The unsuccessful wars ofAfghanistan and Iraq

LONDON – The latest polls tell us that a majority of American public opinion doesn’t care that much if no proof comes to light of Iraq possessing significant numbers of weapons of mass destruction. Not just for President George Bush but for America as a whole it has been “a good war”.

Nevertheless, deep down the Administration is a little nervous about the course of events in Iraq. How else to explain the rapid change in American senior personnel supposedly running Iraq? But it can’t be that concerned about its long-time bete noire, nation-building, as otherwise it would have asked for a sizeable appropriation in the 2004 budget for reconstruction in Iraq. But not only did it not ask Congress for any money for Iraq, neither did it for Afghanistan. The old jibe that America only does wars not peace has a sad ring of truth. If one wanted to be nasty one could also ask where is “Osama bin Laden”? Didn’t George Bush tell the world that the purpose of its war in Afghanistan was to “smoke him out”? Just as he told us the purpose of regime change in Iraq was to get rid of weapons of mass destruction.

Many of us (including the then chairman of the U.S. Joint Chiefs of Staff, Colin Powell) who saw a place for sanctions as the primary tool to be used against Iraq from the time of its 1990 invasion of neighbouring Kuwait on, were browbeaten over the years by the neo-conservative argument that a quick war brings about less suffering to a society than years of sanctions. Now we see in Iraq how wrong such an accusation was. If Iraq was limping along after suffering the consequences of two wars (one with Iran and one with the U.S.-led coalition) and then also a decade of sanctions, the deprivation and suffering are as nothing compared with today’s havoc.

In February a Canadian-sponsored team spelt out the likely vulnerability of Iraq if war went ahead. It warned that Iraq was on the edge. Already, it said, close to a quarter of Iraq’s children were suffering from malnutrion and the country’s water and sewerage had not recovered from their crippling during the 1991 war. The facts were there for all to see and by the standards of any concept of the “just war” theories of the religion that George Bush is very publicly attached to, the reasons given for going to war do not match the terrible outcome of the invasion. A “feel good” factor in the polls is no substitute for hard and honest thinking about how best it might have been to deal with Afghanistan and Iraq. It should have dealt with Al Qaeda with the same kind hardworking application of coordinated police work- which is what gave Israel Adolph Eichmann, the Nazi exterminator-in-chief, France “Carlos”, the ubiquitous terrorist, and which in fact has led to the detention already of a good number of the senior operatives of Al Qaeda. The bombing of Afghanistan contributed not one wit to that, other than killing more innocents than were killed in the twin towers of New York.

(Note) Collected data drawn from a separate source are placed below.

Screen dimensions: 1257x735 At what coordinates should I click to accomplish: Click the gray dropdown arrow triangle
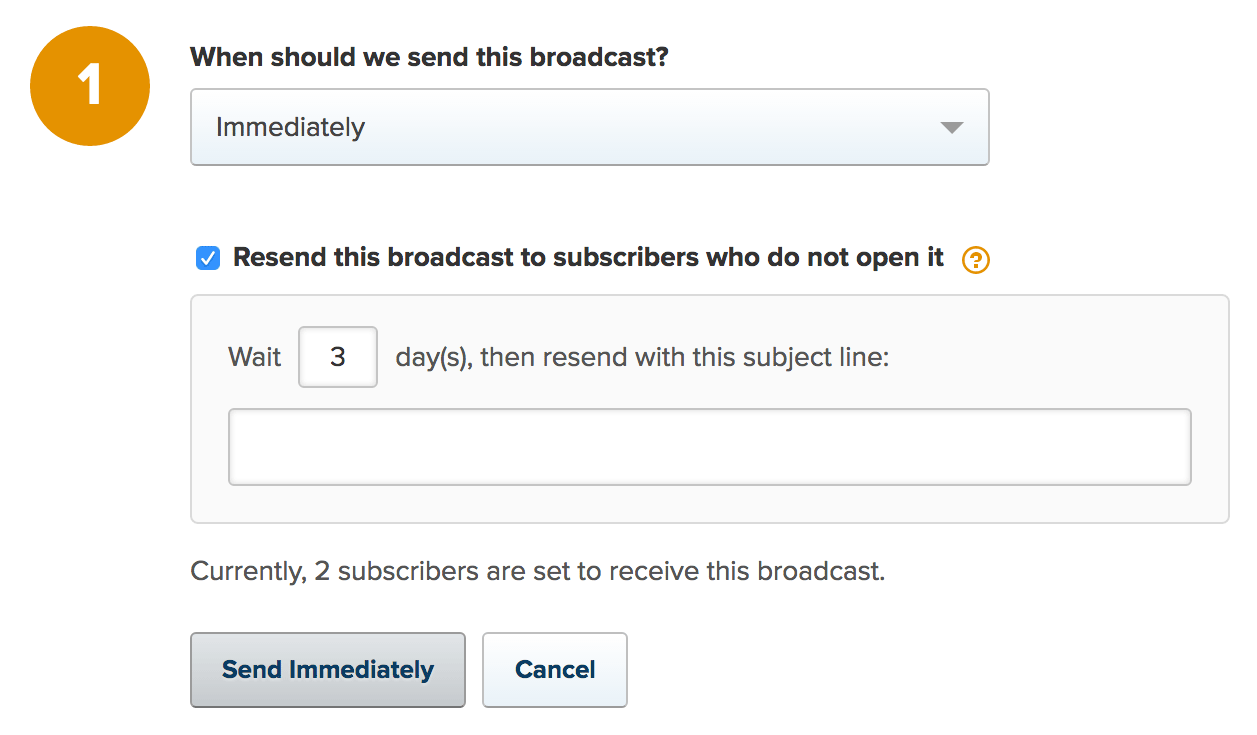click(x=952, y=128)
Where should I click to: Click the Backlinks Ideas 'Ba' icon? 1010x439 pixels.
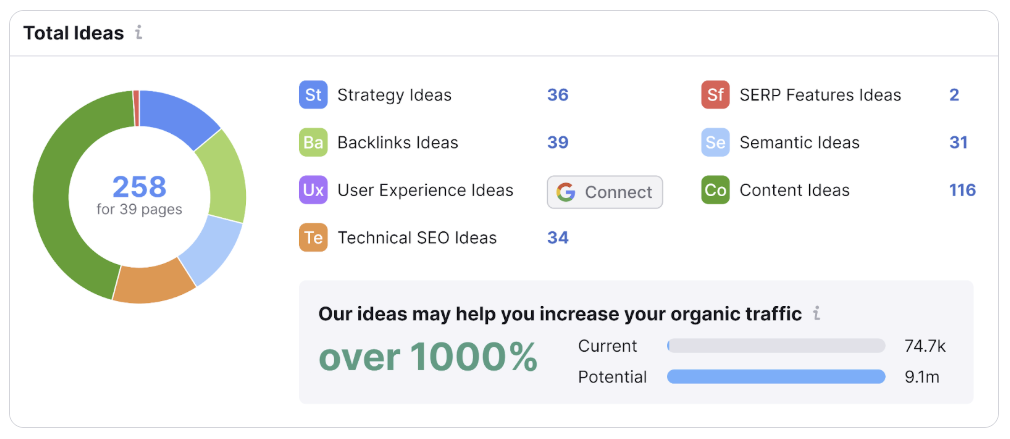tap(313, 142)
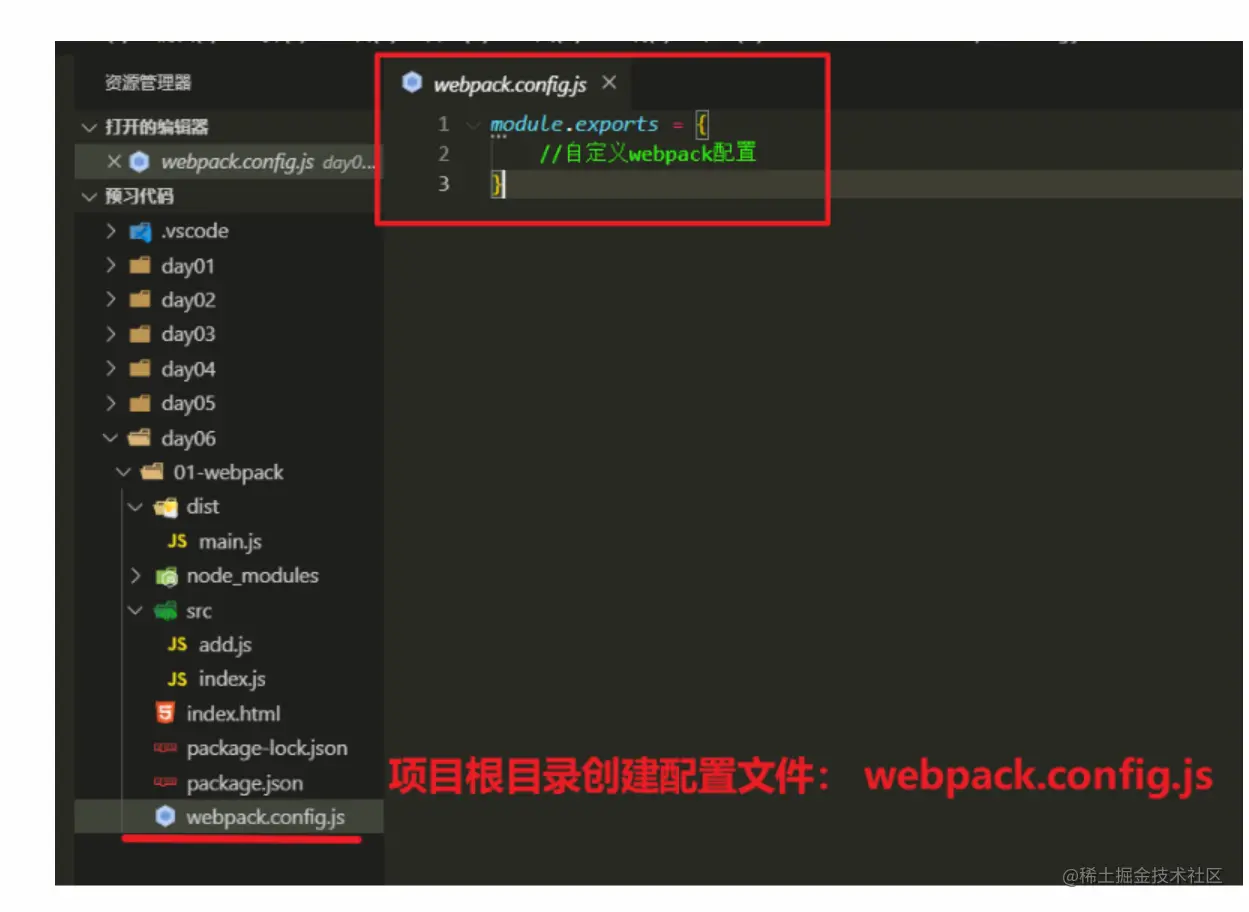1249x912 pixels.
Task: Click the webpack.config.js tab file icon
Action: [x=412, y=83]
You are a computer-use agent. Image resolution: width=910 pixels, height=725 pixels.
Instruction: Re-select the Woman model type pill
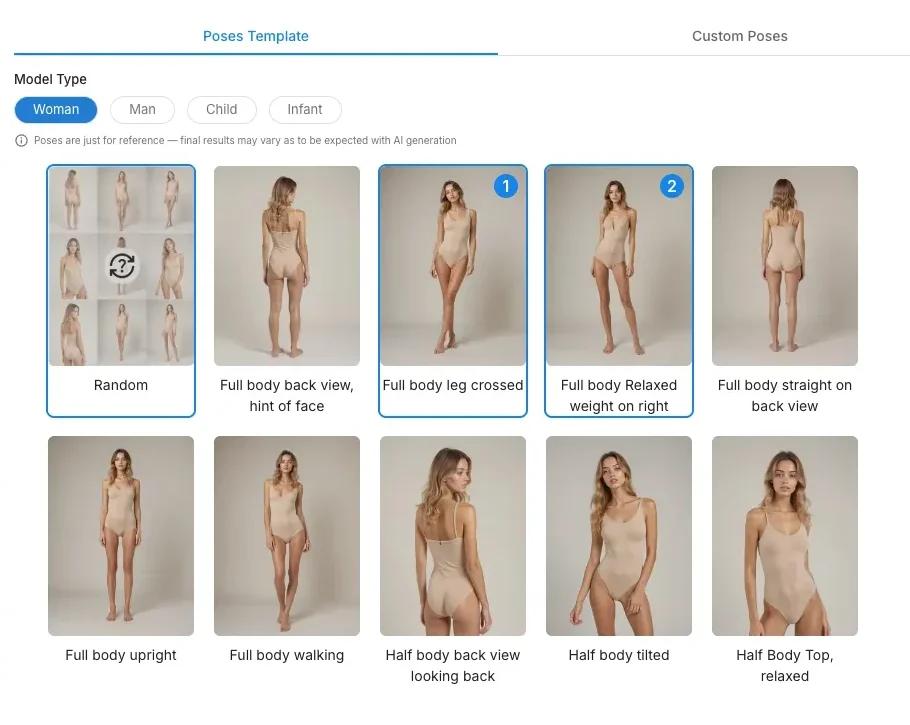pyautogui.click(x=55, y=109)
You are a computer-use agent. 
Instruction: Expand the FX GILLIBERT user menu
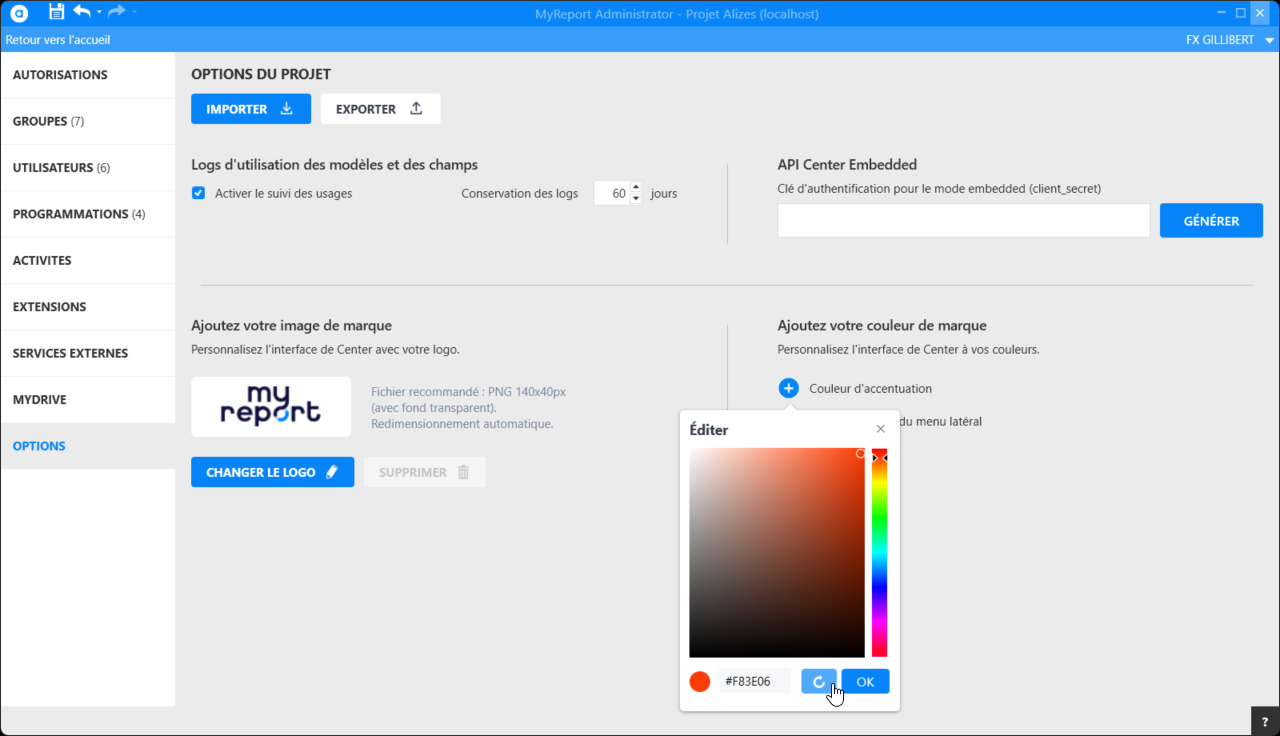click(x=1269, y=40)
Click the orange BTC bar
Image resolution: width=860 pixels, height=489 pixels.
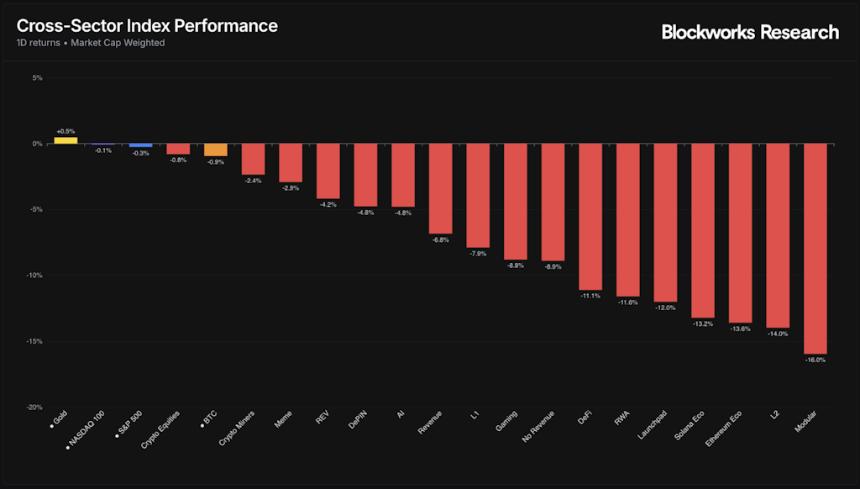pyautogui.click(x=215, y=150)
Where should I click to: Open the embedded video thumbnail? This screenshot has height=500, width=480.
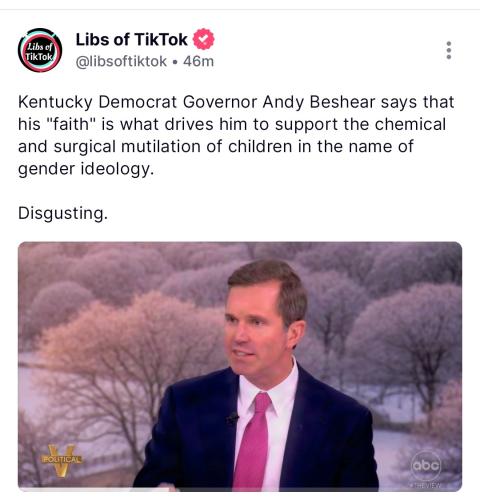tap(240, 366)
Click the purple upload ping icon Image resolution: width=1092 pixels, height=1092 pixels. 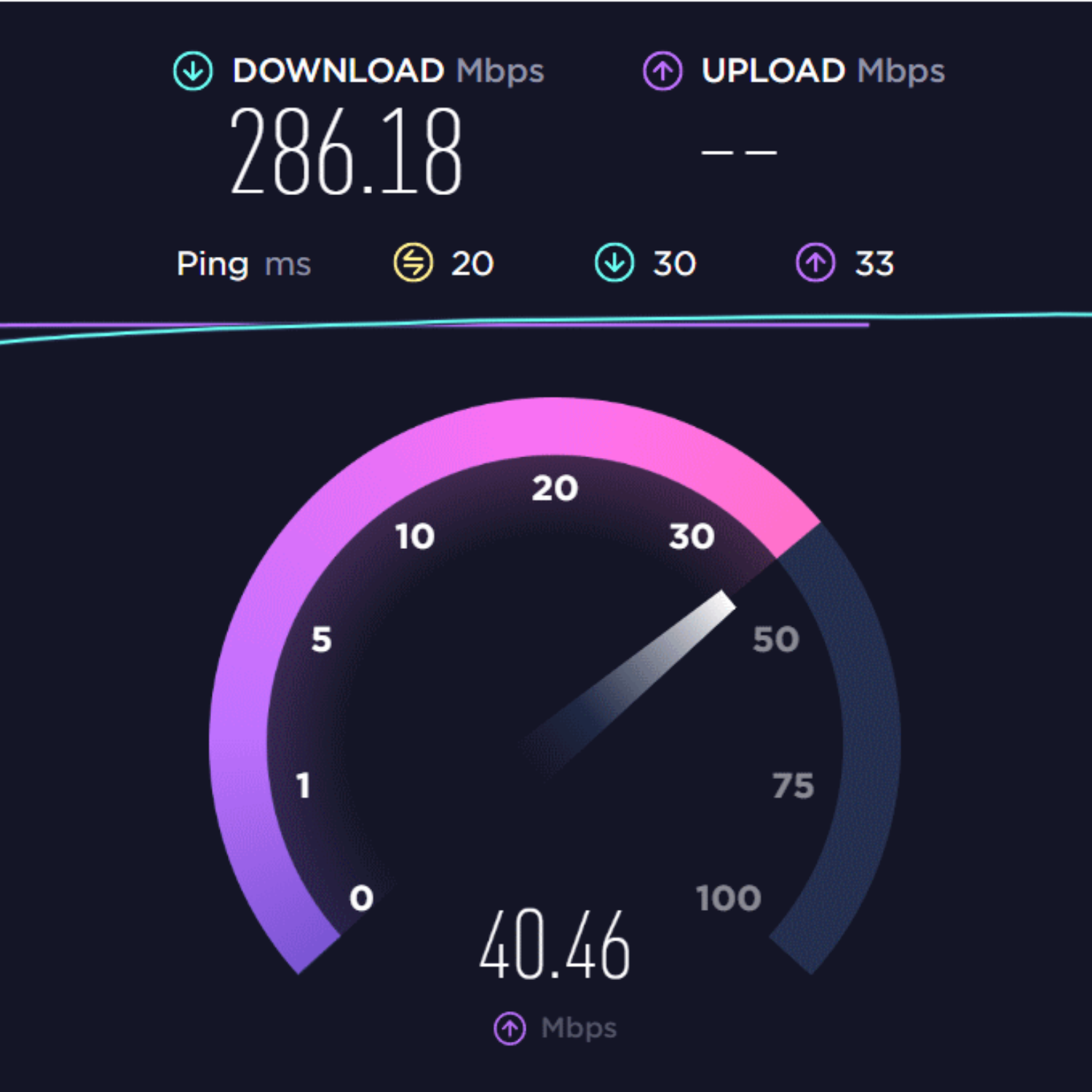pos(815,263)
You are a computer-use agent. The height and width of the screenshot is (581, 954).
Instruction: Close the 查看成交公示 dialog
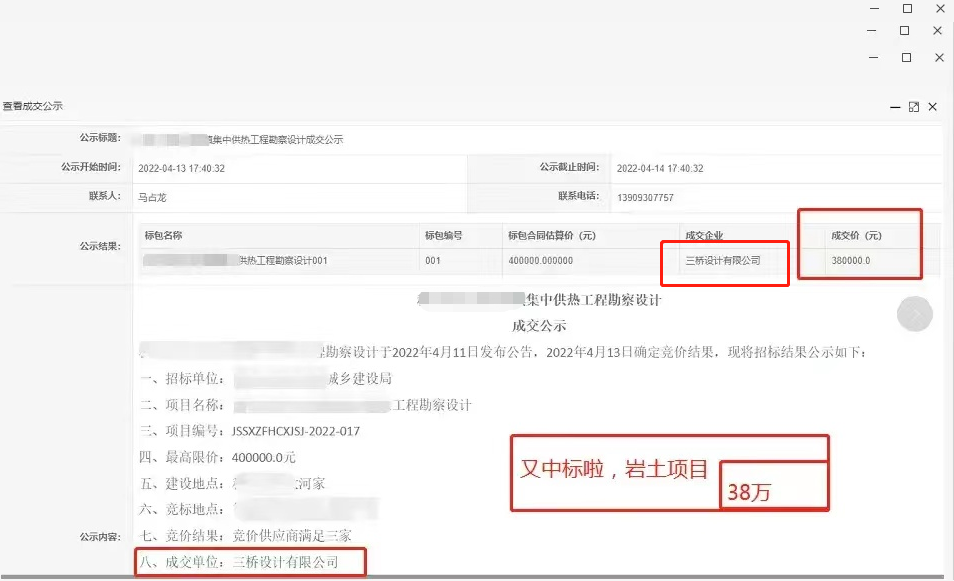click(932, 107)
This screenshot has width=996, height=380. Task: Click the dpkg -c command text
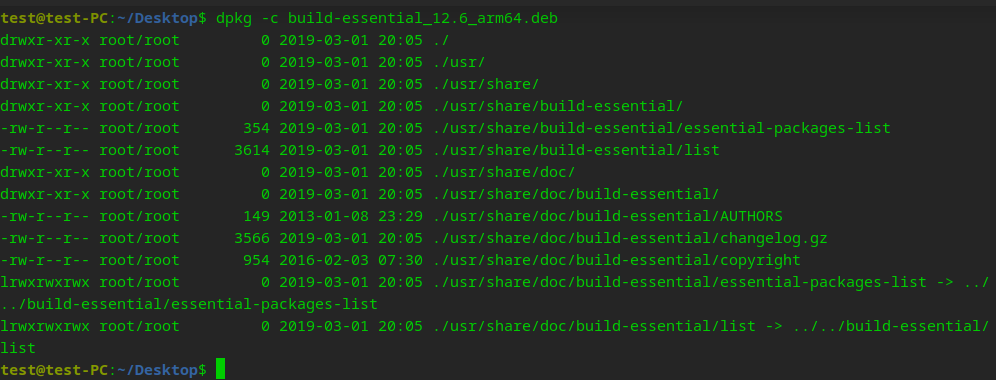click(247, 18)
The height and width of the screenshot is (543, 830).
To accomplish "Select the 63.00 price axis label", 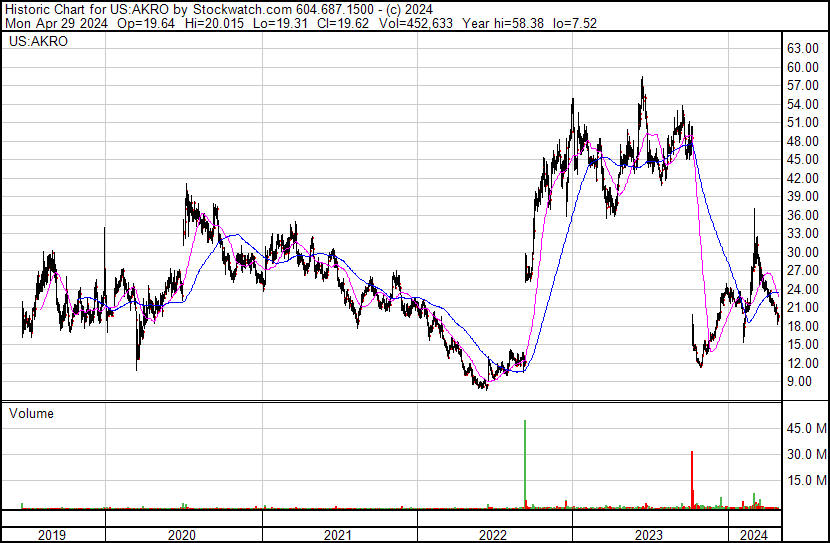I will click(x=803, y=48).
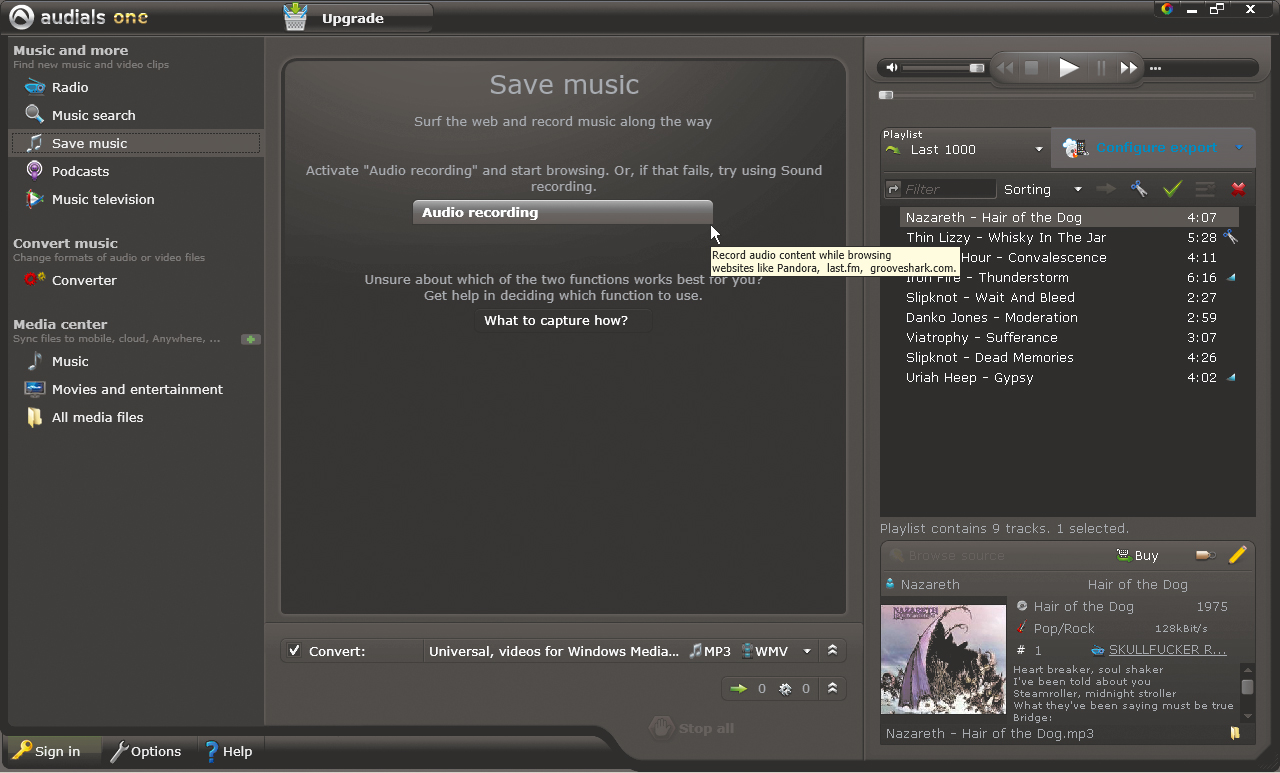Open the Sorting dropdown

click(x=1077, y=189)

Likewise, the means and the end have not been matched in Iraq. It was long clear, even before the U.S. investigators of  weapons of mass destruction turned up so little, that the 1991 war, the previous UN inspections and the sanctions had effectively disarmed Iraq, not just of most of the weapons of mass destruction it was trying, rather unsuccessful, to develop but also of ordinary military strength. How many fighter planes did Iraq put in the air in this war? If my counting is correct it was plus or minus zero.

It is in fact rather good that Washington does not want the U.N. too involved. If the U.N went in to administer the country in the effective way it did in East Timor and Kosovo it would only serve to pull the American chestnuts out of the fire. Frankly, the U.S. made this mess, so the U.S. should clean it up. And then it will learn, as it is slowly learning now, what is the real cost of war compared with its alternatives and that, indeed, there were alternatives. America has to come to realize this, even if it has to learn the hard way instead of the wise way.

The other war aim was to make the Middle East safe for the sprouting of democracy. Democracy is a long, long way away in Iraq. That has become obvious the last month. The U.S. contribution to democracy in this part of the world seems to be a tolerance of torture against detainees and the locking up without any legal rights at all terrorist and war crime suspects in Guantanamo and the sanction of a policy of brute force by the Israeli occupation of much of Palestine. This doesn’t mean that those working in the diplomatic, military and aid arms of the American and British governments are not trying their hardest to make democracy and governance work in Afghanistan and Iraq but that their efforts are simply Sisyphean within the political parameters laid down for them by George Bush and his British war-making ally, Prime Minister Tony Blair.

Mainly bad is coming out of America’s wars in Afghanistan and Iraq. I am beginning to doubt if even time, that friend to so many recent lost American causes, is likely to be on Washington’s side on this occasion.